We report all instances where civilians are credibly reported to have been killed or injured, using the 0-X formula described above where accounts vary as to whether civilians or militants were killed. It is fairly common for reporting to refer to the dead as ‘people’, ‘local tribesmen’ or ‘family members’ rather than specifically referring to civilians. At times the indication of civilian casualties is clearer – such as when reports refer to ‘militants and local tribesmen’ being killed. For all of these formulations, we will include possible civilian casualties in our casualty count using the 0-X formula.
This approach has been borne out by field researchers, including those commissioned by the Bureau, who have often identified civilian deaths in incidents where the initial reporting referred to the dead as ‘people’ or ‘tribesmen’, or indicated uncertainty over the identity of the dead.
When reporting on casualties among children we employ the United Nations-designated age range of 0-17 years inclusive.

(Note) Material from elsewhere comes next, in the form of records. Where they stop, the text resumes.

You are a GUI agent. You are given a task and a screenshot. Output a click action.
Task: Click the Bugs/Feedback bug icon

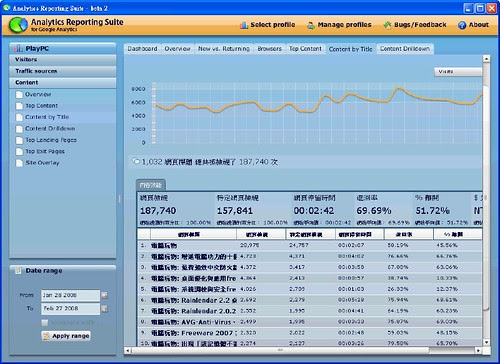387,25
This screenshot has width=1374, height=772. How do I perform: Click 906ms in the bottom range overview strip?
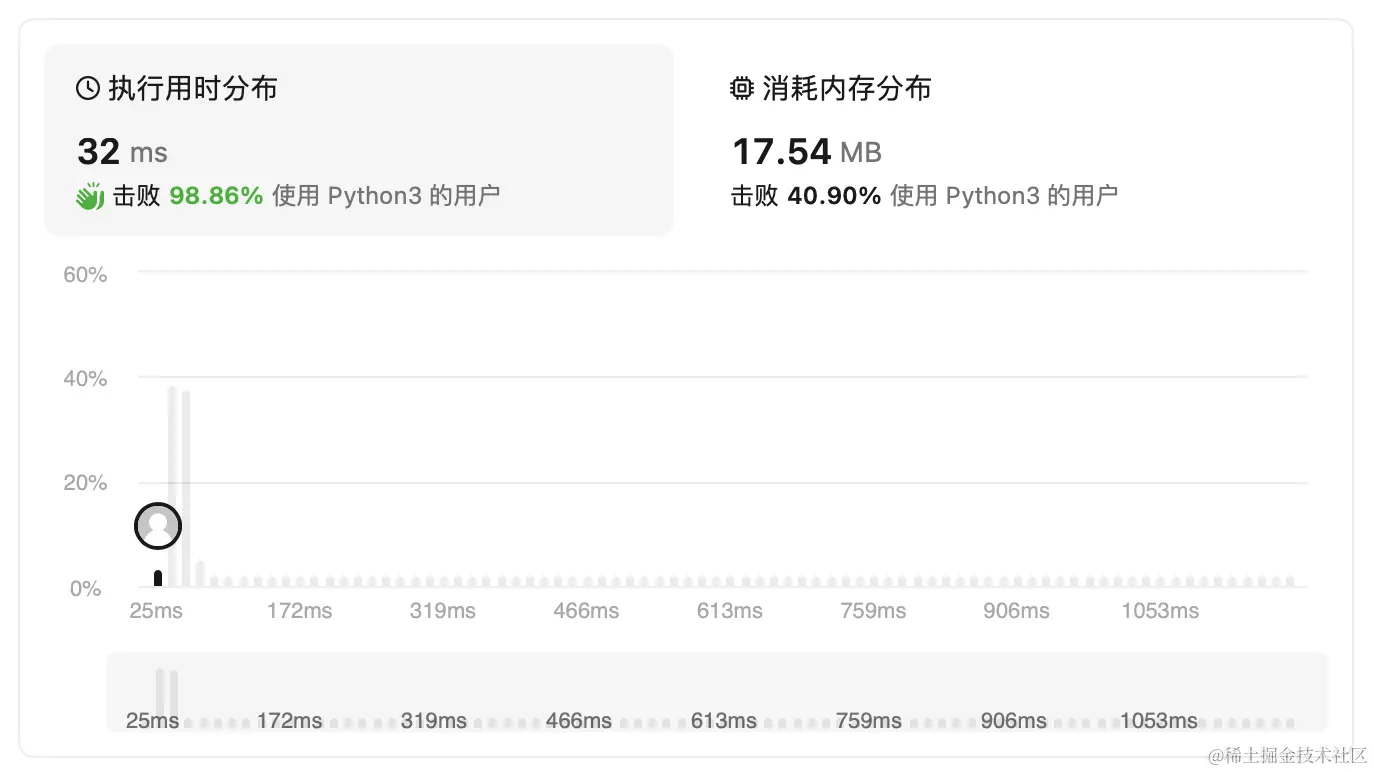(x=1014, y=721)

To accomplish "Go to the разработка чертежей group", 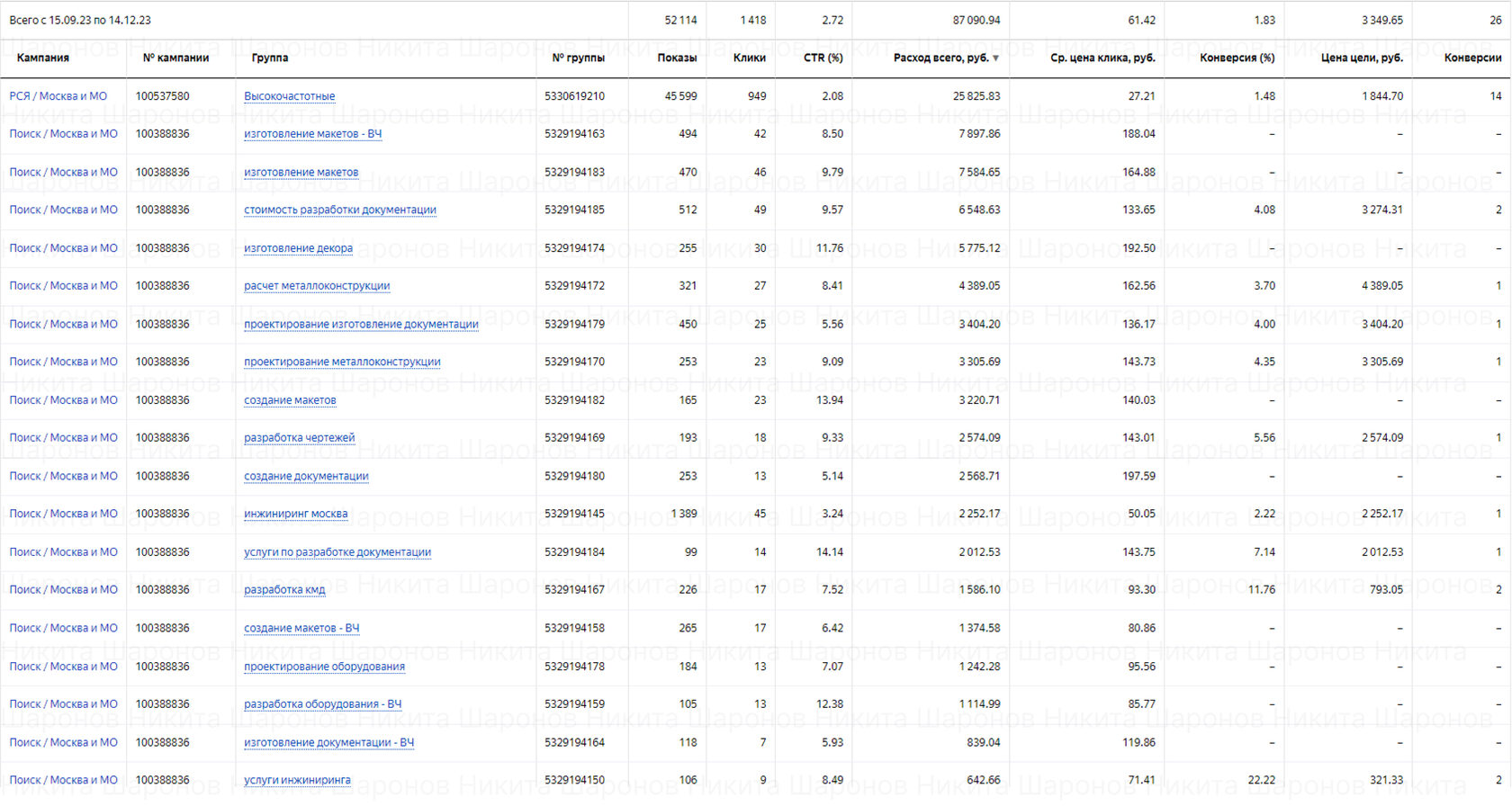I will (299, 438).
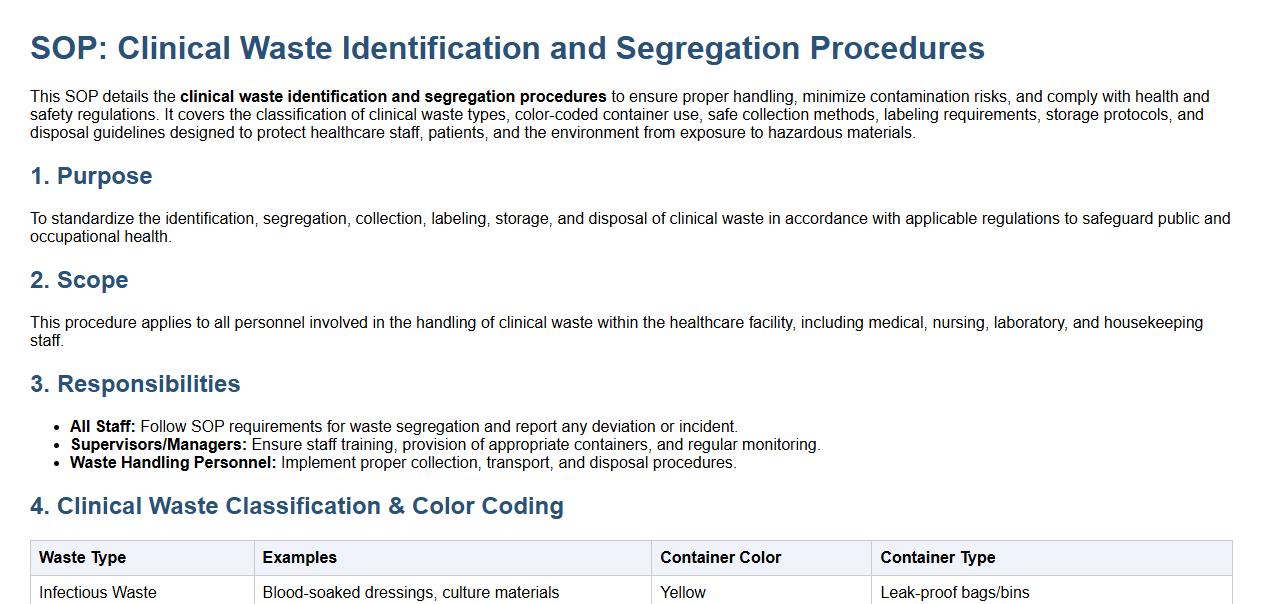The width and height of the screenshot is (1263, 604).
Task: Click the "Container Type" column header
Action: [x=938, y=558]
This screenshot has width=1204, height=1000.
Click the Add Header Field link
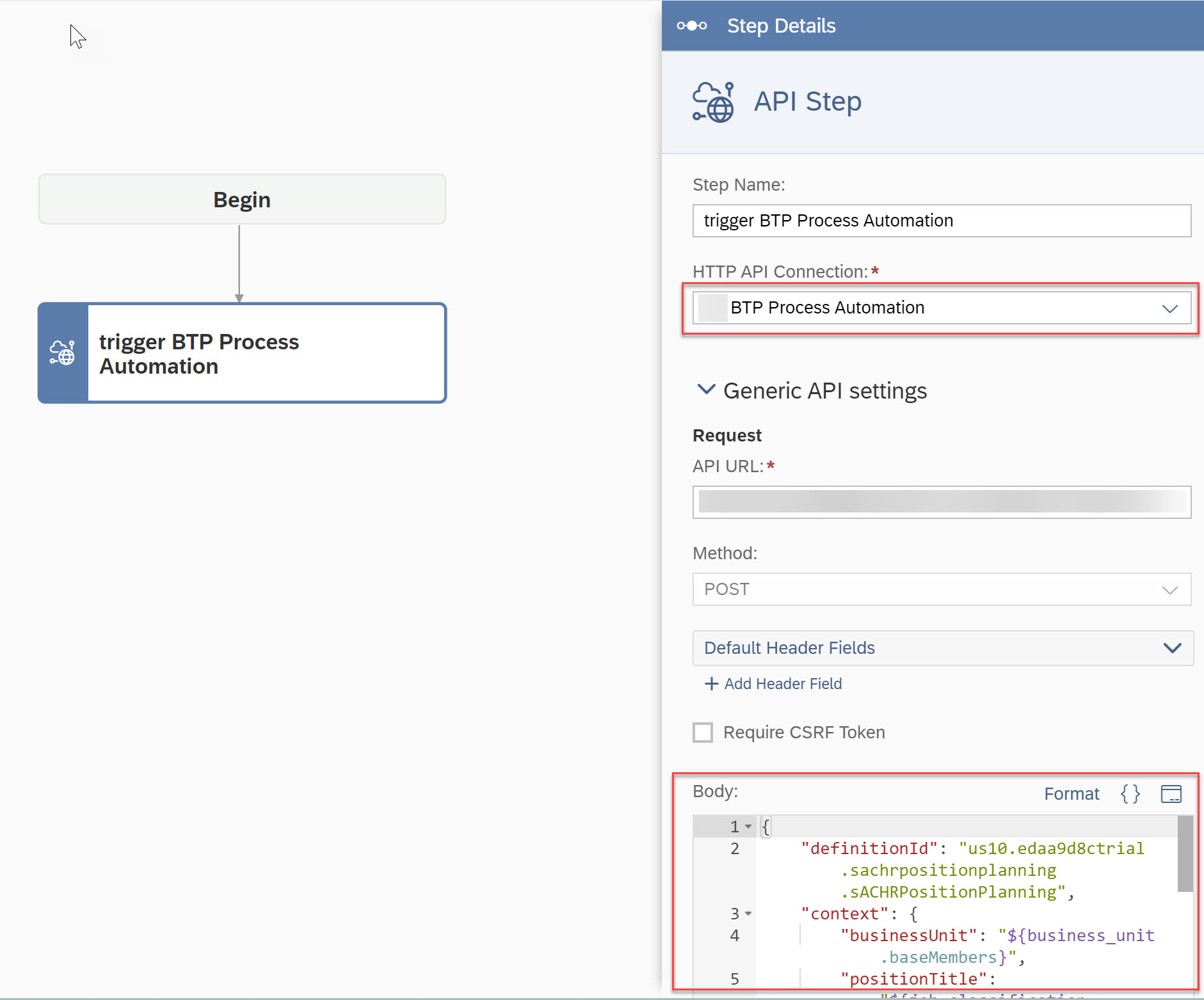coord(782,684)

Where possible we report the child’s age.
All times and dates used are harmonised to Pakistan, Somalia, Afghanistan or Yemen local time.
* Last modified in 2020 to reflect the conclusion of the project. Previously modified in February 2017 to clarify how the changing situation in Yemen has affected our counting processes. It was also amended to include details of the US government’s publishing its own casualty estimates from counterterrorism strikes. And it was modified to reflect our new Afghanistan dataset. It was previously changed in February 2013 to clarify our casualty counting process and how we count civilians, as well as to include recent developments, and in March 2012 to reflect new data sets for Yemen and Somalia.